> [YOUR GOAL] Look through the material below. Return exactly the lines from the one with "The image size is (623, 362)." through the one with "Instruction: Click the Нижний", both included.
[[ EXERCISE INPUTS open ]]
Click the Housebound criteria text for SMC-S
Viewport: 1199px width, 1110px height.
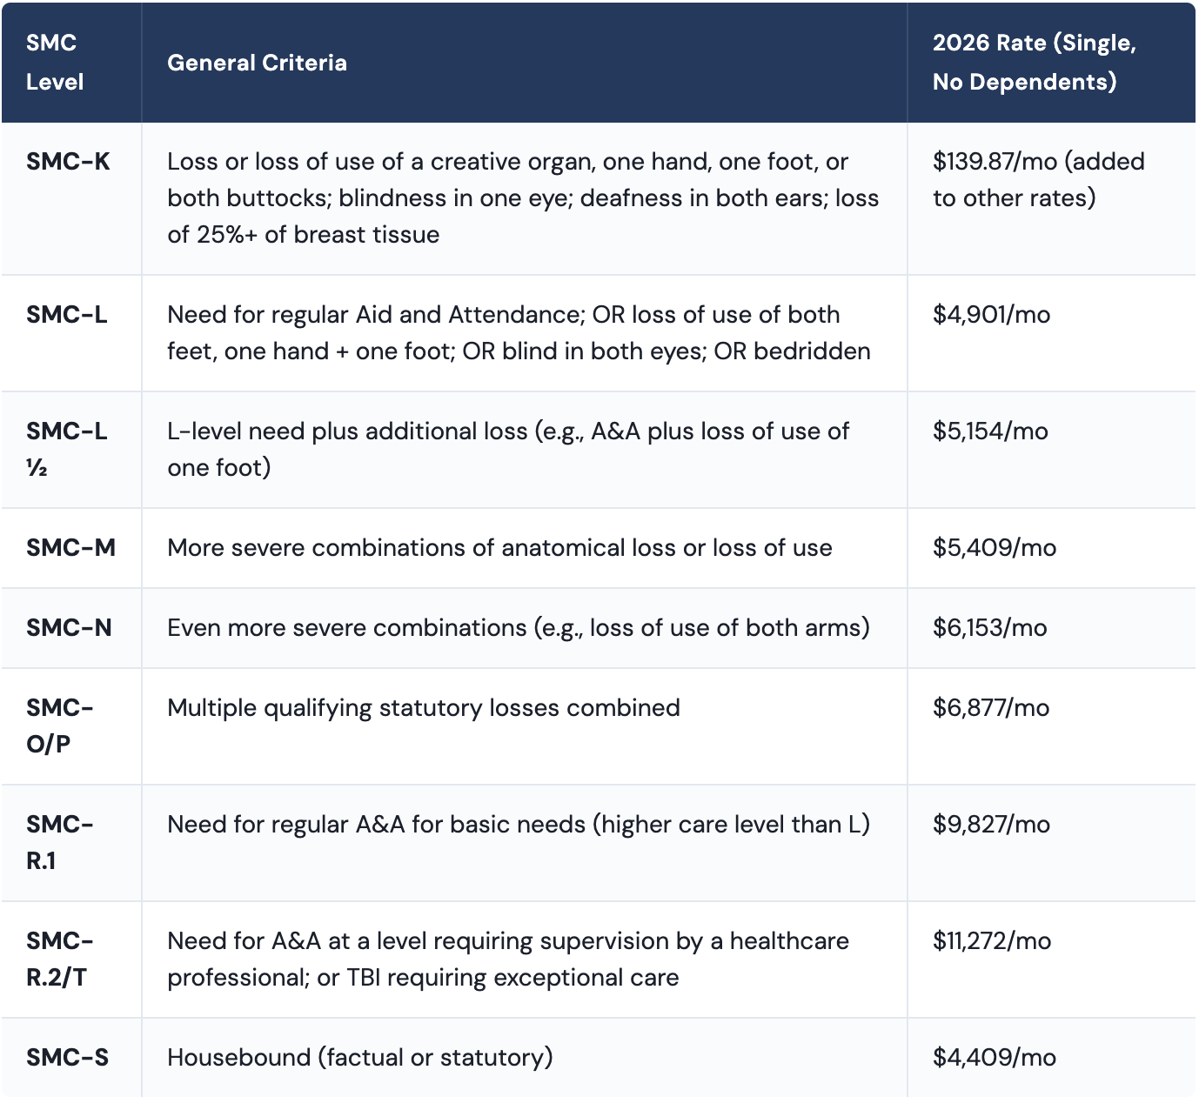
[[ EXERCISE INPUTS closed ]]
[[ EXERCISE INPUTS open ]]
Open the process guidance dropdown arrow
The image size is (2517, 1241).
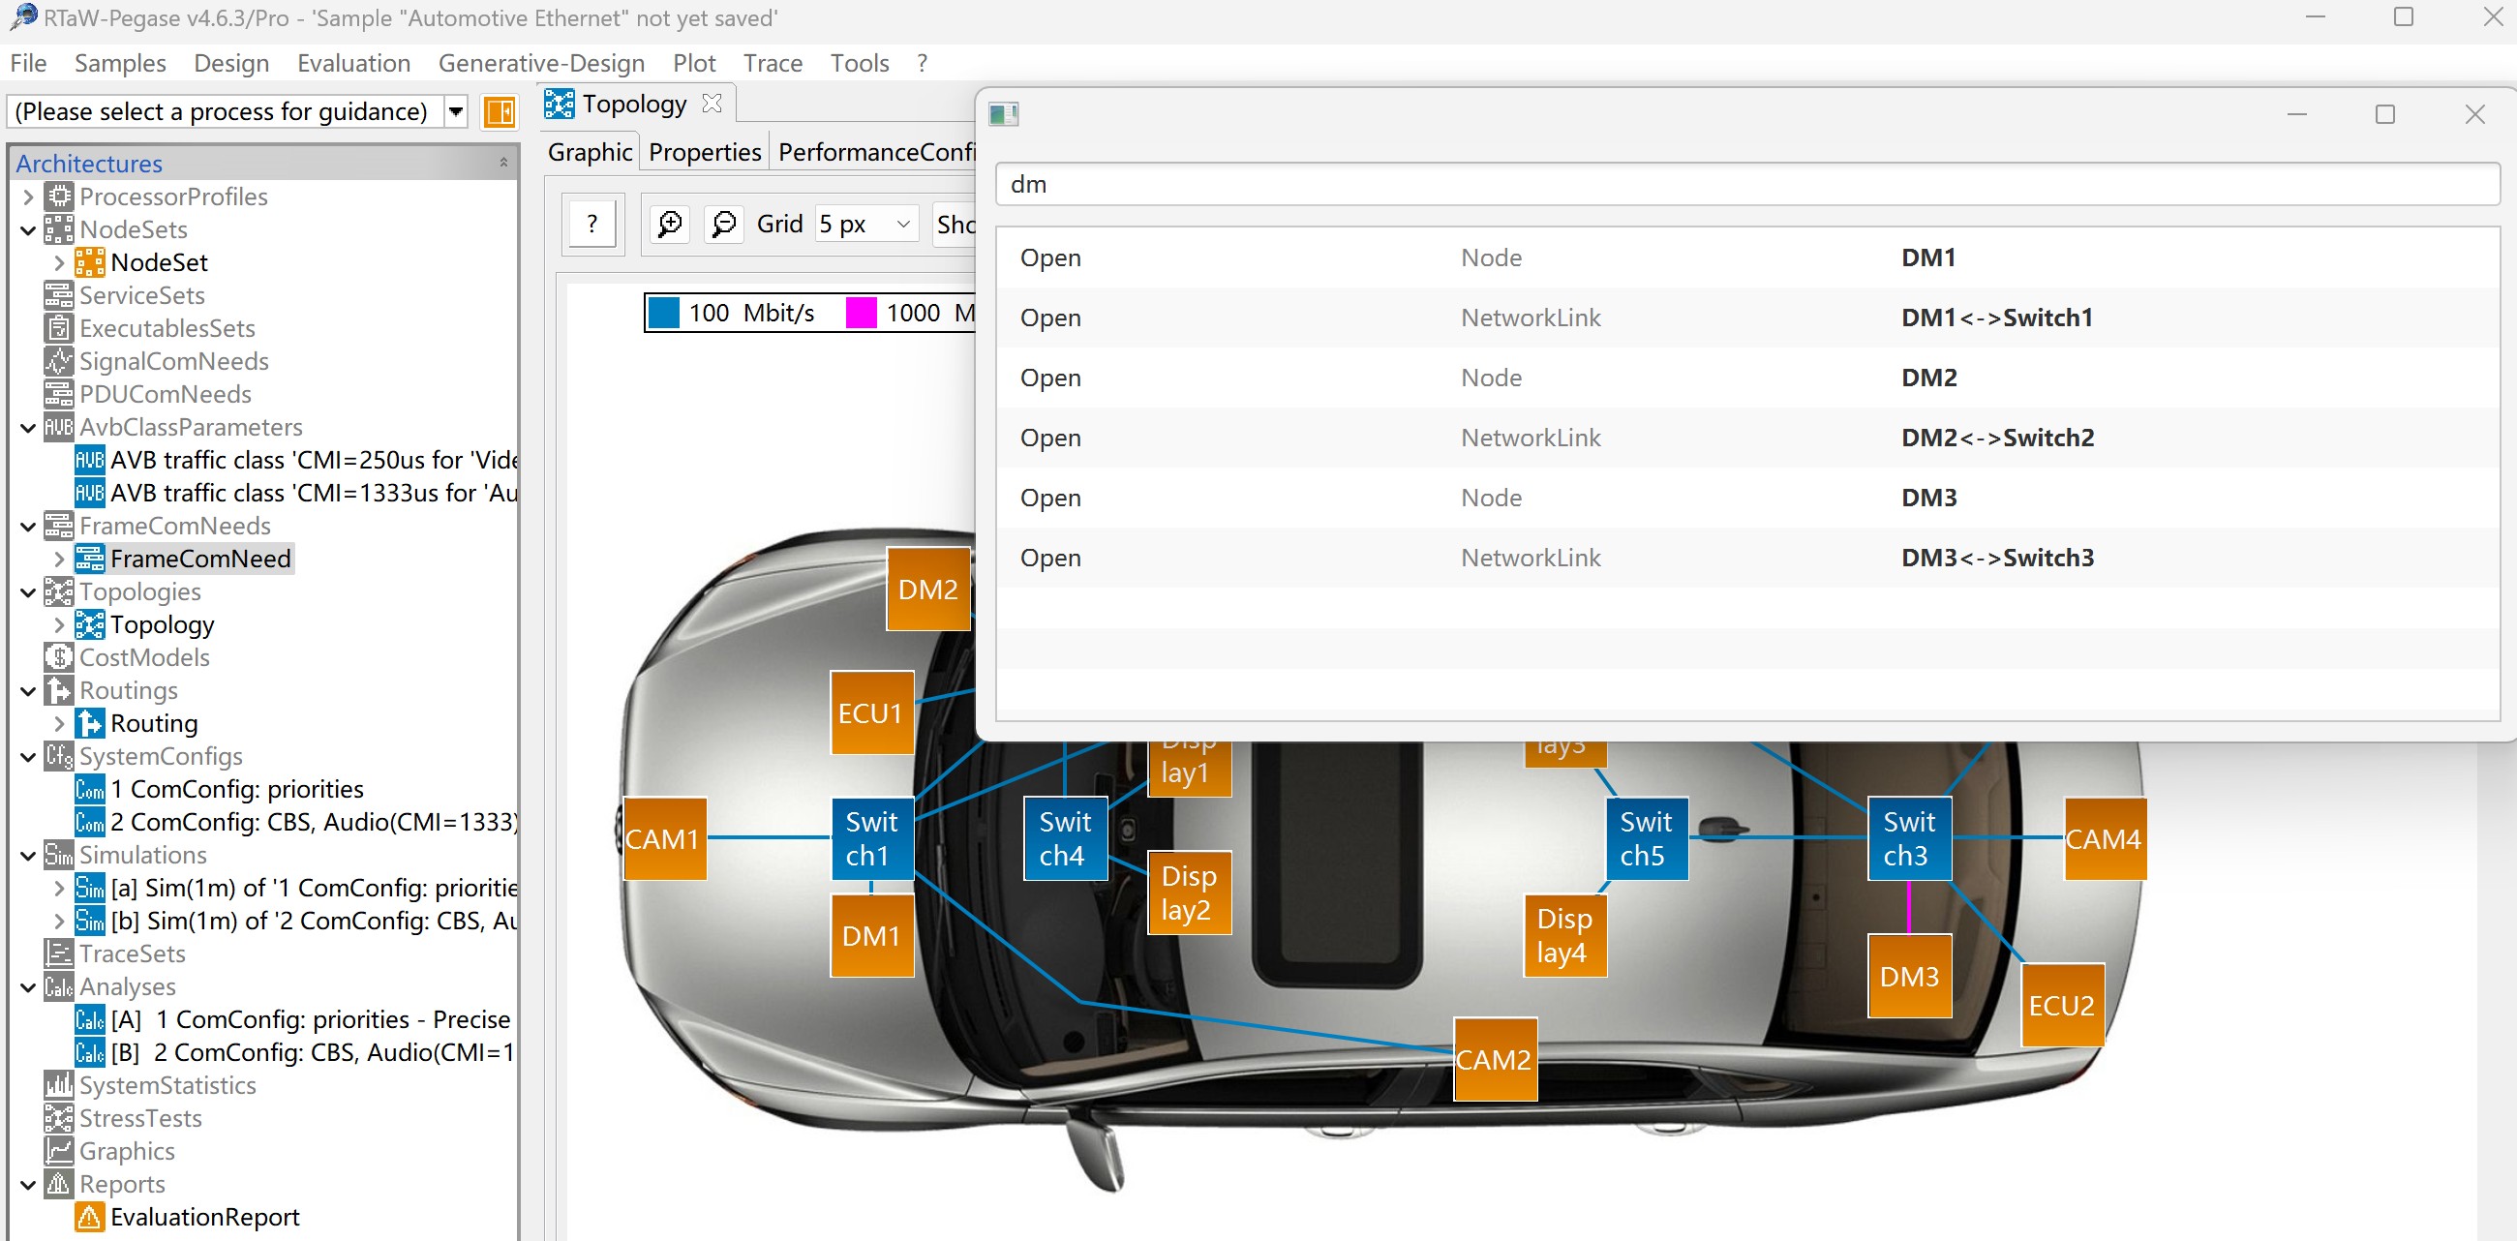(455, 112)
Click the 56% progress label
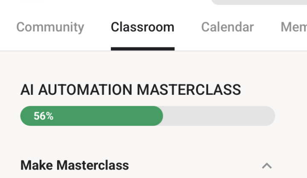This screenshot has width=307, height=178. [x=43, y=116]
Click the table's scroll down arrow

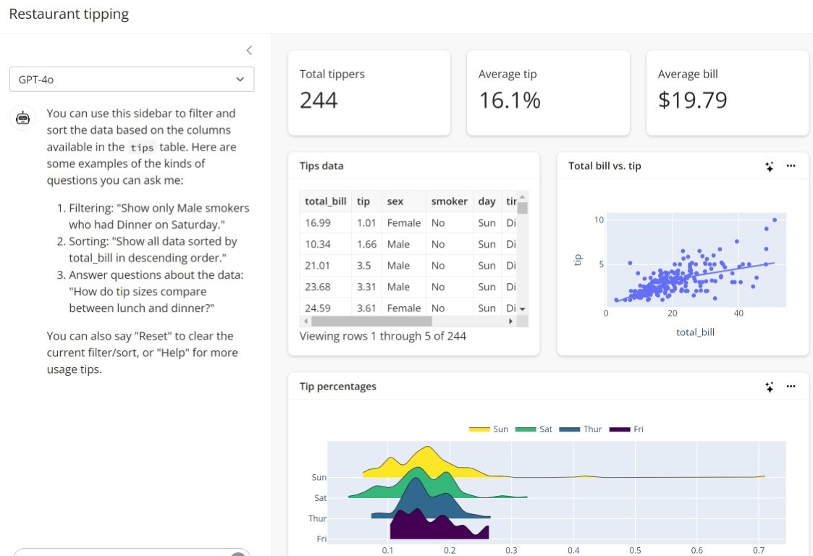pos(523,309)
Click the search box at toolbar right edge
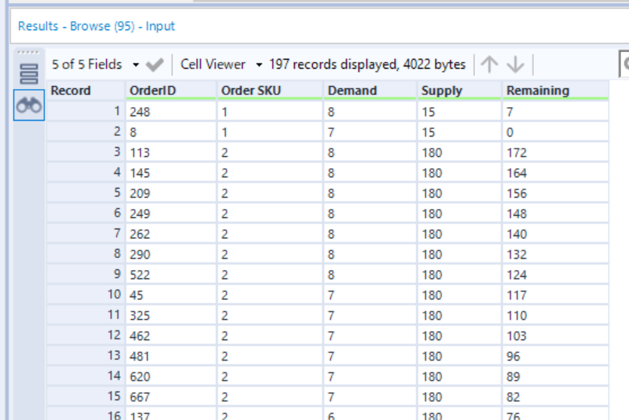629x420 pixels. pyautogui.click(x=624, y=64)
[[ EXERCISE INPUTS closed ]]
[[ EXERCISE INPUTS open ]]
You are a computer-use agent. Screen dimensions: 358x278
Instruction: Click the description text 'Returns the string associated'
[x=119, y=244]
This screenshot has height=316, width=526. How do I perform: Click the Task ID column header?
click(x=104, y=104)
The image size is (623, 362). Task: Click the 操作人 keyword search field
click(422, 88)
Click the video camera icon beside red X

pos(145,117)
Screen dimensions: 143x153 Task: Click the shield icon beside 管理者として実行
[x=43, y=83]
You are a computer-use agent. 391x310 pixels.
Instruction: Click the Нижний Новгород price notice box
[[ EXERCISE INPUTS closed ]]
> [ANSWER BELOW]
The image size is (623, 362). Task: Click the 操作人 keyword search field
click(422, 88)
Click the video camera icon beside red X

pos(145,117)
Screen dimensions: 143x153 Task: Click the shield icon beside 管理者として実行
[x=43, y=83]
You are a computer-use agent. 391x310 pixels.
Instruction: Click the Нижний Новгород price notice box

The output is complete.